» EXERCISE OBJECTIVE:
Filter the listing down to the lines containing the word "heading".

[Opening EXTRACTED INFORMATION section]

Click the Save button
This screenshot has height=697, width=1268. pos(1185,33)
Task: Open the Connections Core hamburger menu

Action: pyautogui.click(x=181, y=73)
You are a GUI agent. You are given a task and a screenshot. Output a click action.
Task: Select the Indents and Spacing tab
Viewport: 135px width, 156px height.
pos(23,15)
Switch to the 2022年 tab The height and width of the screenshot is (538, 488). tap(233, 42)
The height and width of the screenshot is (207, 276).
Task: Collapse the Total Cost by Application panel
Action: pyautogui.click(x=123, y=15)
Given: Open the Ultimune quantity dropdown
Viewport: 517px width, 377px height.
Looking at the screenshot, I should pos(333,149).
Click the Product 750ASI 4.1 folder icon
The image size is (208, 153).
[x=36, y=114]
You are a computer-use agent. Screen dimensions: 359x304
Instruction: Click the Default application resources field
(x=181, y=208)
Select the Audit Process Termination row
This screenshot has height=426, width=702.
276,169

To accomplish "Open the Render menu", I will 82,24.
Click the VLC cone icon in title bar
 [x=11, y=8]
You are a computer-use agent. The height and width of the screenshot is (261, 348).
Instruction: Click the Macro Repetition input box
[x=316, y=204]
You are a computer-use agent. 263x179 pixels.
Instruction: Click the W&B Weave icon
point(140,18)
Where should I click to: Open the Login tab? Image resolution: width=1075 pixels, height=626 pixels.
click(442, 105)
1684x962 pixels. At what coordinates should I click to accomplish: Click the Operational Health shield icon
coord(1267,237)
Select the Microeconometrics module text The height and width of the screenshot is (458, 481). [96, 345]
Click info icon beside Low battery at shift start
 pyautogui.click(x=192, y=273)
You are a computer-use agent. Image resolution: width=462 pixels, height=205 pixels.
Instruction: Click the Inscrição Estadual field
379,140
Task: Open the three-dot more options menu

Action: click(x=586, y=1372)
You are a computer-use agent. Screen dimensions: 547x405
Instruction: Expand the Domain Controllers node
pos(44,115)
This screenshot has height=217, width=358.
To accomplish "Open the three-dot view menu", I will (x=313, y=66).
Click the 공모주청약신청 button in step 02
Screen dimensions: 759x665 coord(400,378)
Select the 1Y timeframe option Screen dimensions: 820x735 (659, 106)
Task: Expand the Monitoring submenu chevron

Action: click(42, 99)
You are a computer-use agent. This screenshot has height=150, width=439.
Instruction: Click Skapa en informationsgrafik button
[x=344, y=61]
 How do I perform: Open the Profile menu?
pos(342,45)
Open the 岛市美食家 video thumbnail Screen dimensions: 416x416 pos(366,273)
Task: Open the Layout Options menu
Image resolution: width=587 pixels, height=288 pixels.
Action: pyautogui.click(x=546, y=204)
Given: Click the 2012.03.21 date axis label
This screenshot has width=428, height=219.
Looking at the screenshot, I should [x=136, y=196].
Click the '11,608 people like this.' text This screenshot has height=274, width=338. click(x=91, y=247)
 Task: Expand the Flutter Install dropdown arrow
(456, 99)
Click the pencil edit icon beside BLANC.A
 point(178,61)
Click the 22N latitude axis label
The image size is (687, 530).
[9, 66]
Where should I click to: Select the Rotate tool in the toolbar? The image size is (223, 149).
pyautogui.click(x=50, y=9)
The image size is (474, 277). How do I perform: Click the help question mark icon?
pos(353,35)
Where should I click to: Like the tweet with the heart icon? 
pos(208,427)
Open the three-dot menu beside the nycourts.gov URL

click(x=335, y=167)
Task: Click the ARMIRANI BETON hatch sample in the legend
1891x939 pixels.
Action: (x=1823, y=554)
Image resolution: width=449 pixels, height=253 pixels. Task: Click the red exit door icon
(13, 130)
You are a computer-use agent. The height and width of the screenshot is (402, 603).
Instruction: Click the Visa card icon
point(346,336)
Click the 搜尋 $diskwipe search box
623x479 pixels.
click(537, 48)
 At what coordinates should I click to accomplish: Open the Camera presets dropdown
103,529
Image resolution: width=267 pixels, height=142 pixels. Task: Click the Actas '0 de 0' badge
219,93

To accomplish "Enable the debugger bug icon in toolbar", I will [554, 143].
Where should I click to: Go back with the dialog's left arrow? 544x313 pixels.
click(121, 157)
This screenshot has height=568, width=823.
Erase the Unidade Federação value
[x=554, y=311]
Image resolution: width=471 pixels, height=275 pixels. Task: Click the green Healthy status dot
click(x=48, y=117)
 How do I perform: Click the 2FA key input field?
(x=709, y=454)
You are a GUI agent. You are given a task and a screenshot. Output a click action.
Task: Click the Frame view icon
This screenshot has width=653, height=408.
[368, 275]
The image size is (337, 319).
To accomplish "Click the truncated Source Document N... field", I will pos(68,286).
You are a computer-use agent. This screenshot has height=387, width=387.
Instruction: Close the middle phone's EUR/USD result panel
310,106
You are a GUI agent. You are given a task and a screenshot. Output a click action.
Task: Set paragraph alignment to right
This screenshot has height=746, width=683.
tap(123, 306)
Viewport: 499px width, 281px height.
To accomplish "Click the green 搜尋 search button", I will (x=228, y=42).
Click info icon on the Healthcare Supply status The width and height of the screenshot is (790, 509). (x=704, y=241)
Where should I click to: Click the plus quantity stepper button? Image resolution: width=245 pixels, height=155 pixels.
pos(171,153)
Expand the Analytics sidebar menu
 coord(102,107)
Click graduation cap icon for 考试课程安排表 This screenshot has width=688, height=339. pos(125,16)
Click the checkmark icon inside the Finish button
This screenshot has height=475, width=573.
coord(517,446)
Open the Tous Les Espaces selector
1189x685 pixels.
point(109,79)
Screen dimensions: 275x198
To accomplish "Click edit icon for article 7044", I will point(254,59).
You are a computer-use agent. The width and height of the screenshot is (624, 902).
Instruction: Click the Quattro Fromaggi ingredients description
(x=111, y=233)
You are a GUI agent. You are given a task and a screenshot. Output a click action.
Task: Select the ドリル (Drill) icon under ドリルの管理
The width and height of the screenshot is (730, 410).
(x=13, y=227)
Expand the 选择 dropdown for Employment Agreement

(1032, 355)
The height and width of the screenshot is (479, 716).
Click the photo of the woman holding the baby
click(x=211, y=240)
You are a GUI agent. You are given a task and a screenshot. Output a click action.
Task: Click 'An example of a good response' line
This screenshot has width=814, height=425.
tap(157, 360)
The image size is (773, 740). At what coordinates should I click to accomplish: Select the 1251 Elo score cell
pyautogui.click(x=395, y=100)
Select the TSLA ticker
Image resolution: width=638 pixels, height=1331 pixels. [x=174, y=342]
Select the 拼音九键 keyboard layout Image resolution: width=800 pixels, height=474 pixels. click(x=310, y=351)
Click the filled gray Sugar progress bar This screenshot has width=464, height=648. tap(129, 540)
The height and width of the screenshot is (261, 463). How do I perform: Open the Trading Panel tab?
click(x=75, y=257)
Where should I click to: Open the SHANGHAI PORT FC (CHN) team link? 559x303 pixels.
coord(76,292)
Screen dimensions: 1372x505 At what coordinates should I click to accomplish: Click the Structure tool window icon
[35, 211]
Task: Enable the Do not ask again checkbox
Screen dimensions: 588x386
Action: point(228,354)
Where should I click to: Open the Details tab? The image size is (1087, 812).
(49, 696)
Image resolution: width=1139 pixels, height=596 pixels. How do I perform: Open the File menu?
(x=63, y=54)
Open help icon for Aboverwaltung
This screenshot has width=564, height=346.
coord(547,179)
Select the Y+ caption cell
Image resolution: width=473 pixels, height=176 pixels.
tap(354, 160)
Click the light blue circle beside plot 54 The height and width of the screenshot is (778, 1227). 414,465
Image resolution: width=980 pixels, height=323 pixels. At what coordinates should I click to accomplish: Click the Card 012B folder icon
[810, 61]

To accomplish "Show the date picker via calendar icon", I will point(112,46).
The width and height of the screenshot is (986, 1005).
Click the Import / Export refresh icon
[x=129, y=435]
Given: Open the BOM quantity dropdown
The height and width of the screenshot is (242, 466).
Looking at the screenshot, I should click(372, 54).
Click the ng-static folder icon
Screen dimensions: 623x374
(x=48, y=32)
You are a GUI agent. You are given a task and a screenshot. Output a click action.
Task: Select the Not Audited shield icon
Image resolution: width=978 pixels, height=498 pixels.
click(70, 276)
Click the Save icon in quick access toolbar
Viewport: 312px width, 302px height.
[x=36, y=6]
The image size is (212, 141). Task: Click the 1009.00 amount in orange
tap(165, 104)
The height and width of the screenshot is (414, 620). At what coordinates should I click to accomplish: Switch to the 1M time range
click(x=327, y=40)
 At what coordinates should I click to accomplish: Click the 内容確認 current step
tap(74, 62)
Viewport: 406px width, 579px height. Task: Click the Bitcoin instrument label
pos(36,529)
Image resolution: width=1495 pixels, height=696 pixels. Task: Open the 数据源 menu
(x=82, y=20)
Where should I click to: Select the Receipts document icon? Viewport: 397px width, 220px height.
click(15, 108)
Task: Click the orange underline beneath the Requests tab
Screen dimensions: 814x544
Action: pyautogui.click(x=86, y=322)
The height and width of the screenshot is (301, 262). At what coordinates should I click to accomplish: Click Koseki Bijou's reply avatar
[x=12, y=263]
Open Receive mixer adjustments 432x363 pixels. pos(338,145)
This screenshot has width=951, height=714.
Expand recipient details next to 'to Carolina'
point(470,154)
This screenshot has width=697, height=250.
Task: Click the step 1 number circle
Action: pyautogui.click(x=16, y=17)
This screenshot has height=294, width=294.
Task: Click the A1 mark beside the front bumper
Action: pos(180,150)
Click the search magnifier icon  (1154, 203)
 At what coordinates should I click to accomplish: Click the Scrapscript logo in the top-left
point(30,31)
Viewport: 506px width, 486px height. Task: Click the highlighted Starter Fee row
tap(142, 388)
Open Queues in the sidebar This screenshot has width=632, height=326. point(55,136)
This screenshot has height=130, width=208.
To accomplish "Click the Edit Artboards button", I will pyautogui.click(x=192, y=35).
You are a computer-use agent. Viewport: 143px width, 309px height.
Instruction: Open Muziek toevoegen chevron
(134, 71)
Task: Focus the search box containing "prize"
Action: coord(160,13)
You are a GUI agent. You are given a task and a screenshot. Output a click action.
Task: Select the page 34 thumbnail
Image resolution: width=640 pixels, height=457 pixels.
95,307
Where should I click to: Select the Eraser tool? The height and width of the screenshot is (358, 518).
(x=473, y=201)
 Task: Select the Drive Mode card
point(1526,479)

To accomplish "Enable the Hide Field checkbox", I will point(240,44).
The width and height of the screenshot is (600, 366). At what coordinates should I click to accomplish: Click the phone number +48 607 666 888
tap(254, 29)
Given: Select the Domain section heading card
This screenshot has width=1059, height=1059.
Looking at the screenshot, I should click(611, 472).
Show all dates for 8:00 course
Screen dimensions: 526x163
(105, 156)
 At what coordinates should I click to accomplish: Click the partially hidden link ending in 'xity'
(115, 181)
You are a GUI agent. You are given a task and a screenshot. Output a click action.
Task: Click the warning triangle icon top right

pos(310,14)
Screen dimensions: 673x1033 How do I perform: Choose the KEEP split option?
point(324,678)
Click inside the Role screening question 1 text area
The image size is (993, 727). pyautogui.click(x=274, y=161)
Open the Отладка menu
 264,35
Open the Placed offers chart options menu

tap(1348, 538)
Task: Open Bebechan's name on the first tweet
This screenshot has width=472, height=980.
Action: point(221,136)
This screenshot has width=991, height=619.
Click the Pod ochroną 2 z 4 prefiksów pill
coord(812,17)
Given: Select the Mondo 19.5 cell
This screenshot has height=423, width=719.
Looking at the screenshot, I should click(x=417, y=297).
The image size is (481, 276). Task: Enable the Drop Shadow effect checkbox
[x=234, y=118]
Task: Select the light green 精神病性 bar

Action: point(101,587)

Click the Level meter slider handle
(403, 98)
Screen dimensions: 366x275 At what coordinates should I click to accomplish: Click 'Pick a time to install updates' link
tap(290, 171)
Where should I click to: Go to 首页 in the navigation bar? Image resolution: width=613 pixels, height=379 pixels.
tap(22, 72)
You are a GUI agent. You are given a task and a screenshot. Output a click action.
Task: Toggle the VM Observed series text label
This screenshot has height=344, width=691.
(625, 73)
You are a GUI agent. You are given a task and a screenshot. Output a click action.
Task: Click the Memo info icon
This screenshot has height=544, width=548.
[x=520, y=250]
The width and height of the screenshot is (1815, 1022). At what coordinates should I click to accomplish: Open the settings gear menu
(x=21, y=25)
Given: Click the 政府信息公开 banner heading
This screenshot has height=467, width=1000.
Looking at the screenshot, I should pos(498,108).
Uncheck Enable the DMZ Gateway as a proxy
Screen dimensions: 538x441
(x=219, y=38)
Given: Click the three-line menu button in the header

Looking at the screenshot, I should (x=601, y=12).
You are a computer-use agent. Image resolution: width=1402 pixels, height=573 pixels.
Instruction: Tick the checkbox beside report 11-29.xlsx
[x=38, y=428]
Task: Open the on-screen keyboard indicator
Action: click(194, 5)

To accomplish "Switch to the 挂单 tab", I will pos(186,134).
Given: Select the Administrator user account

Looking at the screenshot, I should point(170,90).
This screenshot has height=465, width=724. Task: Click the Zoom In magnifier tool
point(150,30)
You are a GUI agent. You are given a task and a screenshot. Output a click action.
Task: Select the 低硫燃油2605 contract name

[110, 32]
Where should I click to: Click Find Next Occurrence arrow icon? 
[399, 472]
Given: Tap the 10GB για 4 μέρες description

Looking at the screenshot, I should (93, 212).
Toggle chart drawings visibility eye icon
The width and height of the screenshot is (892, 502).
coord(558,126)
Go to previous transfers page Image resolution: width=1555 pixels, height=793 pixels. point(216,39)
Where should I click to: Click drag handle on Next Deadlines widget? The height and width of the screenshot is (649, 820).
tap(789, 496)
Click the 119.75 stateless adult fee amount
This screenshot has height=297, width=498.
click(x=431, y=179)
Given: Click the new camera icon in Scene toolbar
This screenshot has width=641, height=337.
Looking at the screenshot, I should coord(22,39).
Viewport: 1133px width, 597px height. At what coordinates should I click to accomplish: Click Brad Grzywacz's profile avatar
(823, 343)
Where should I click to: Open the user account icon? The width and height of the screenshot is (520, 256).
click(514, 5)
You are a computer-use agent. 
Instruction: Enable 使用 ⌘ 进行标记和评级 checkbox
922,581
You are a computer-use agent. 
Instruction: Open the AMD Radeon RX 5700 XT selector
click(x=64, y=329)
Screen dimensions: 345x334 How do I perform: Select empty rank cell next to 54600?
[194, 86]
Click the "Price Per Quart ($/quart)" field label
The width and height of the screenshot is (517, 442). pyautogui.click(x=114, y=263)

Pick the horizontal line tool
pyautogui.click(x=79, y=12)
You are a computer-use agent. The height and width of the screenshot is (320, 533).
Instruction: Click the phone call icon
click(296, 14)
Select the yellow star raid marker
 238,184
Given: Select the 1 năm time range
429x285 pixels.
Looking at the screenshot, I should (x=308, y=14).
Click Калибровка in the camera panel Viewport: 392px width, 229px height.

[Closing EXTRACTED INFORMATION section]

» PROBLEM SOLUTION:
Given: Select the Domain section heading card
Given: Click the 政府信息公开 banner heading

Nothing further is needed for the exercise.